Opdrachten =>
1. Schrijf uit het fragment over artikel 7, lid 5, van de richtlijn het stuk van "115. Voor de uitlegging" tot en met "als alternatieven geformuleerd." woordelijk over.
2. Waarom kunnen volgens het fragment over artikel 7, lid 5, van de richtlijn de overeenkomsten van de WIPO buiten beschouwing blijven?
3. Zet alstublieft het fragment over artikel 7, lid 5, van de richtlijn voort na de laatste zin.

Aangeleverd fragment =>
* * *
114. Andere volkenrechtelijke regelingen die op artikel 7, lid 5, van de richtlijn lijken, zijn te vinden in artikel 13 van de Overeenkomst inzake de handelsaspecten van de intellectuele eigendom (PB 1994, L 336, blz. 214; hierna: „TRIPs-Overeenkomst”) en in enkele overeenkomsten van de Wereldorganisatie voor de intellectuele eigendom (WIPO, OMPI). Deze laatste zijn echter van latere datum dan de richtlijn en kunnen daarom buiten beschouwing blijven.

115. Voor de uitlegging van artikel 13 van de TRIPs-Overeenkomst geldt hetzelfde voorbehoud als met betrekking tot de herziene Berner Conventie. Immers, evenals artikel 9 van de herziene Berner Conventie staat ook artikel 13 de lidstaten toe, te voorzien in beperkingen en uitzonderingen op uitsluitende rechten. Anders dan in artikel 9 van de herziene Berner Conventie evenwel zijn de twee gevolgen, te weten „strijd met een normale exploitatie” en „ongerechtvaardigde schade”, juist zoals in de richtlijn als alternatieven geformuleerd.

116. Een en ander maakt duidelijk, dat de uitlegging van bovengenoemde volkenrechtelijke regelingen niet op artikel 7, lid 5, van de richtlijn kan worden toegepast.
* * *
Aangeleverd materiaal =>

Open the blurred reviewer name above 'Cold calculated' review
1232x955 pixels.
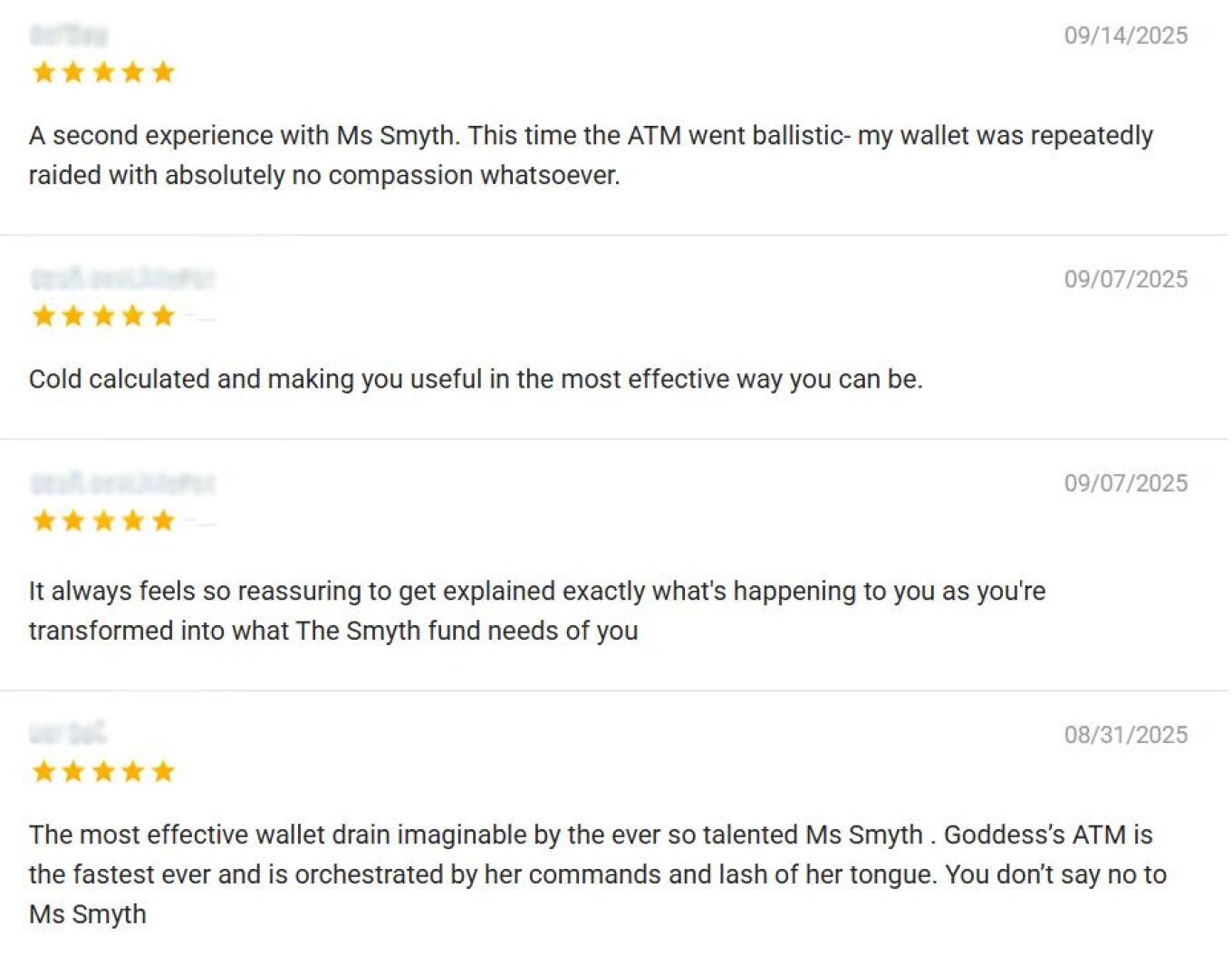(122, 278)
* * *
Antwoorden per nummer =>
1.
115. Voor de uitlegging van artikel 13 van de TRIPs-Overeenkomst geldt hetzelfde voorbehoud als met betrekking tot de herziene Berner Conventie. Immers, evenals artikel 9 van de herziene Berner Conventie staat ook artikel 13 de lidstaten toe, te voorzien in beperkingen en uitzonderingen op uitsluitende rechten. Anders dan in artikel 9 van de herziene Berner Conventie evenwel zijn de twee gevolgen, te weten „strijd met een normale exploitatie” en „ongerechtvaardigde schade”, juist zoals in de richtlijn als alternatieven geformuleerd.

2. Omdat ze van latere datum zijn dan de richtlijn.

3.
117. Zowel voor de door de richtlijn verboden handelingen van opvragen en hergebruik als voor de daarin omschreven gevolgen ervan geldt, dat het doel waarmee die handelingen worden verricht, niet relevant is. Nu in de regeling van artikel 7, lid 5, van de richtlijn niet van enig doel gesproken wordt, kan zij niet in die zin worden uitgelegd. Als de communautaire wetgever het doel in aanmerking had willen nemen, had hij in artikel 7 een formulering als die van artikel 9, sub b, van de richtlijn kunnen opnemen.

a)      „Herhaald en systematisch opvragen en/of hergebruik”

118. Het element „herhaald en systematisch” moet verhinderen dat het recht sui generis wordt uitgehold door opeenvolgende handelingen die elk slechts een niet-substantieel deel betreffen.(47)

119. Onduidelijk is evenwel of artikel 7, lid 5, van de richtlijn daarmee twee alternatieve of twee cumulatieve voorwaarden invoert. De uitlegging moet om te beginnen bij de tekst van de bepaling aanknopen, maar helaas valt op die manier geen ondubbelzinnig resultaat te verkrijgen. Enkele taalversies verbinden de twee begrippen met „en”(48), andere daarentegen met „of”.(49) De meerderheid van de taalversies, alsook het doel van de richtlijn lijkt echter de opvatting te wettigen, dat de twee elementen cumulatief bedoeld zijn.(50) Een herhaald, maar niet systematisch opvragen van een niet-substantieel deel van de inhoud van een databank valt dus niet onder de bepaling.

120. Van een herhaalde en systematische handeling is sprake, wanneer zij met regelmatige tussenpozen, bijvoorbeeld wekelijks of maandelijks, wordt verricht. Is de tussenpoos korter en het opgevraagde deel klein, dan zal de handeling des te vaker moeten worden verricht, wil het in totaal opgevraagde deel aan een van de twee in artikel 7, lid 5, van de richtlijn genoemde voorwaarden voldoen.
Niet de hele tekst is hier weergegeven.